Pour construire le modèle, les chercheurs de Sylvester et leurs collaborateurs ont utilisé des données génétiques, thérapeutiques et cliniques provenant de près de 2 000 patients nouvellement diagnostiqués avec un myélome multiple. À partir de séquences de l’ADN des patients, les scientifiques ont d’abord identifié 90 « gènes conducteurs » – ; gènes porteurs de mutations dans les cellules cancéreuses qui semblent stimuler la croissance tumorale. Ils ont ensuite examiné les traitements reçus par chaque patient de leur ensemble de données et la manière dont les patients se sont comportés avec ces traitements, en faisant correspondre les résultats du traitement aux séquences génétiques de la tumeur d’un individu.
L’équipe Sylvester a travaillé avec des scientifiques du Memorial Sloan Kettering Cancer Center, de NYU Langone Health, du Moffitt Cancer Center et de l’hôpital universitaire de Heidelberg pour rassembler les données des patients. Le modèle est disponible en ligne pour que quiconque puisse l’utiliser, bien que sa version actuelle soit destinée aux chercheurs plutôt qu’aux cliniciens, a déclaré Maura. Il pourrait être utile aux chercheurs qui interprètent ou conçoivent de nouveaux essais cliniques, par exemple, de fournir un large éventail de comparaisons avec le traitement expérimental.
Maura et ses collègues visent également à améliorer le modèle en intégrant davantage de données sur les patients.
« Ce modèle ne peut se développer qu’avec l’aide de la communauté des chercheurs », a déclaré Maura. « Le prochain défi est de continuer à l’alimenter avec les bons ensembles de données afin qu’à un moment donné, ils soient utilisables à des fins cliniques. »

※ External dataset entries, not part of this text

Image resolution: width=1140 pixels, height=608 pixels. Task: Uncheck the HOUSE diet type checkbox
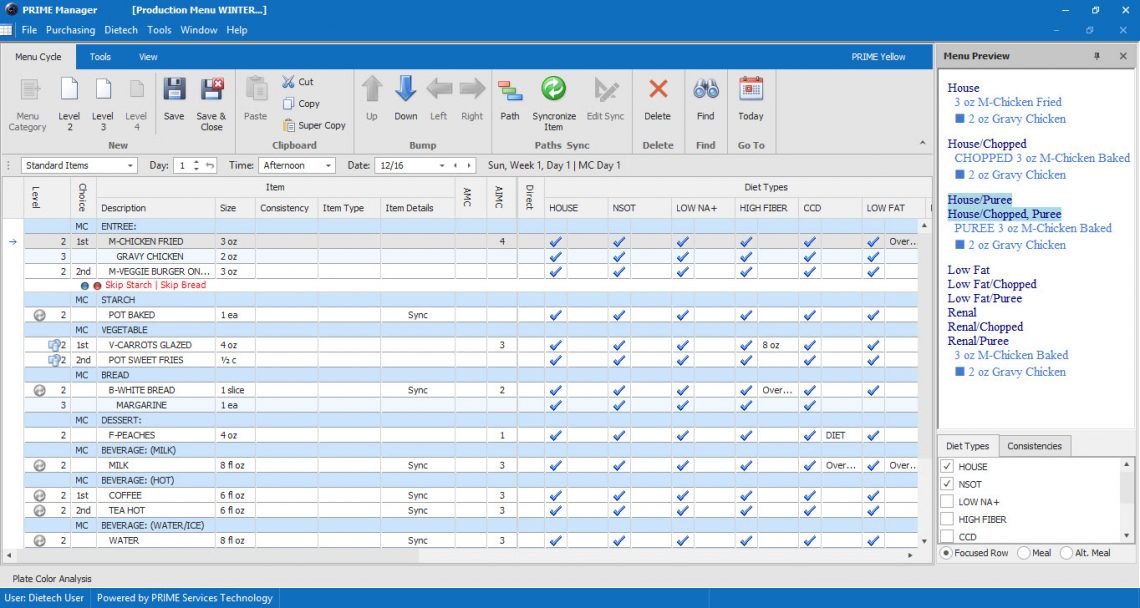point(947,467)
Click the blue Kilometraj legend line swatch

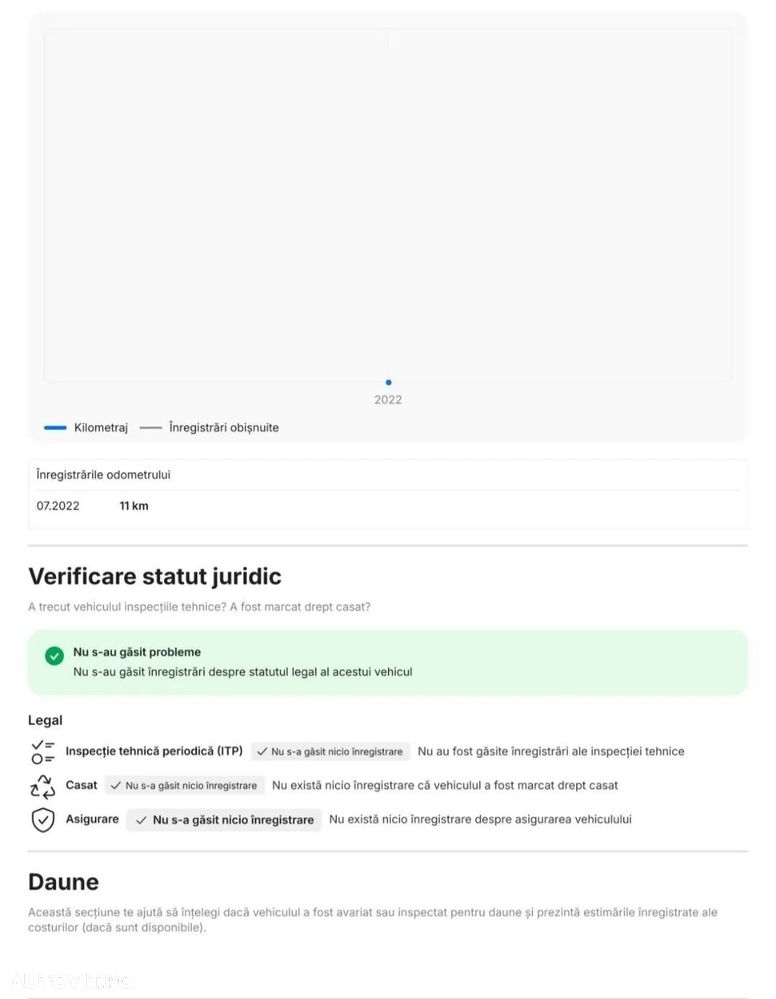(55, 428)
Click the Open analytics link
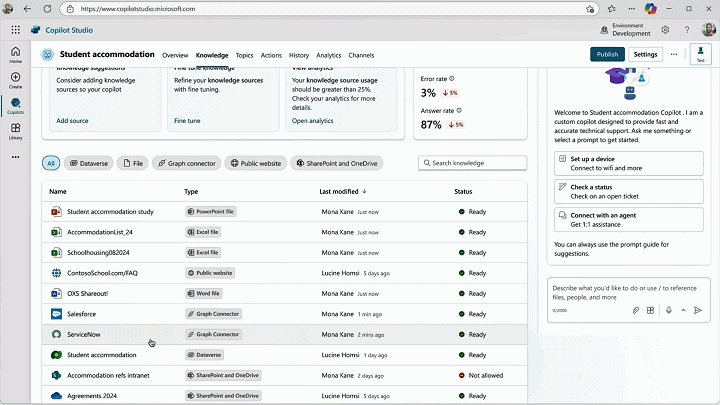The height and width of the screenshot is (405, 720). [x=312, y=120]
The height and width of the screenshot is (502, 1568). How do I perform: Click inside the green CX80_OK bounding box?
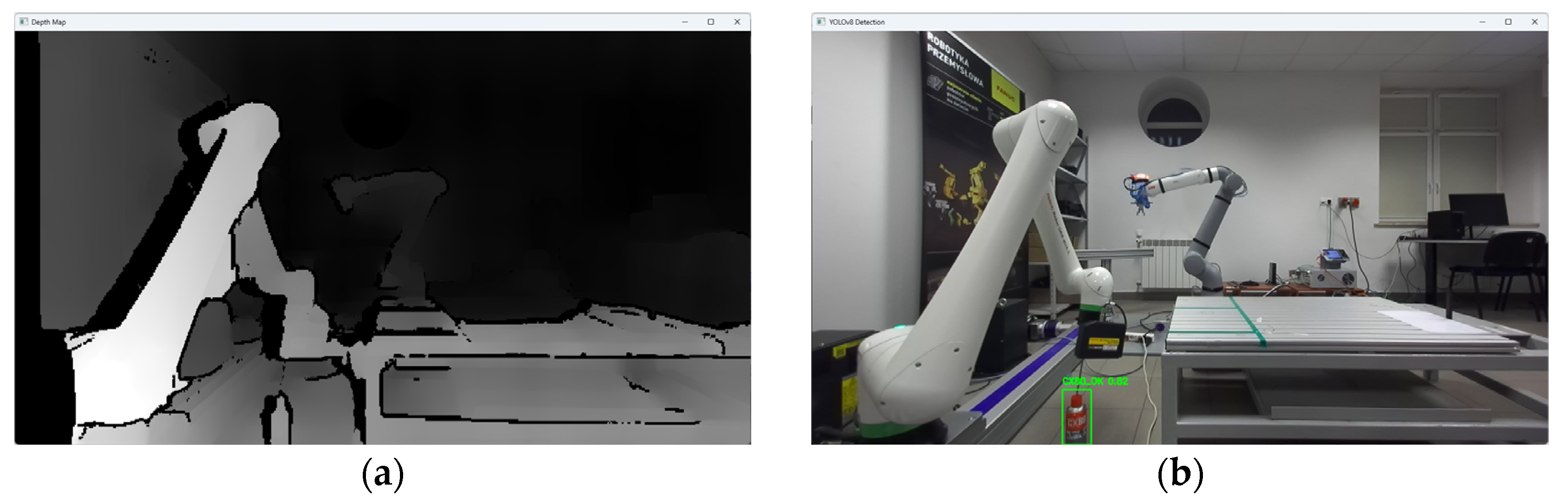click(1076, 418)
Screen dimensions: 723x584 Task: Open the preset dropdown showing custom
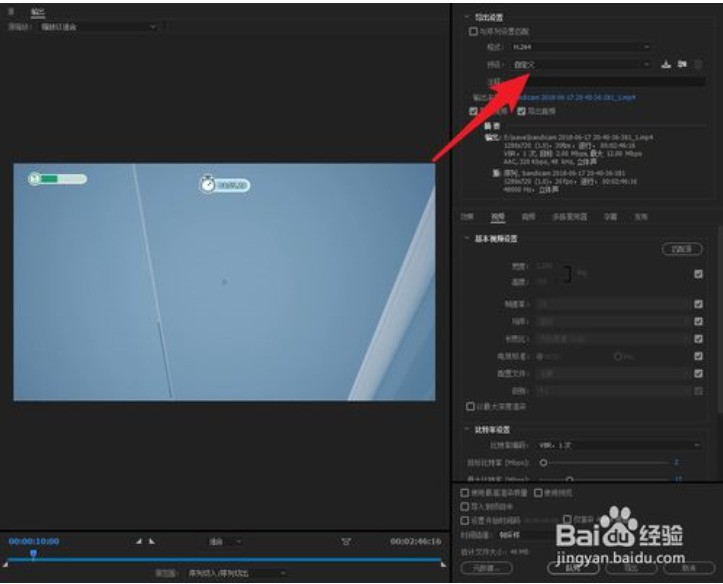[x=580, y=64]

IRMMa est également flexible. Le pronostic d’un patient issu du modèle peut être modifié si, par exemple, il reçoit une greffe après un traitement donné. Lorsque de nouveaux traitements deviennent disponibles, à condition de disposer de données provenant d’au moins quelques centaines de patients, le modèle peut être mis à jour pour intégrer ces traitements.
Bien que le domaine n’en soit pas encore au point de séquencer des génomes tumoraux entiers pour chaque patient nouvellement diagnostiqué, cela pourrait arriver dans un avenir proche à mesure que le séquençage du génome entier deviendra plus économique, a déclaré Landgren.
« De plus en plus d’informations seront disponibles, et des outils comme ce modèle sont l’avenir d’un traitement et d’une gestion optimisés », a-t-il déclaré.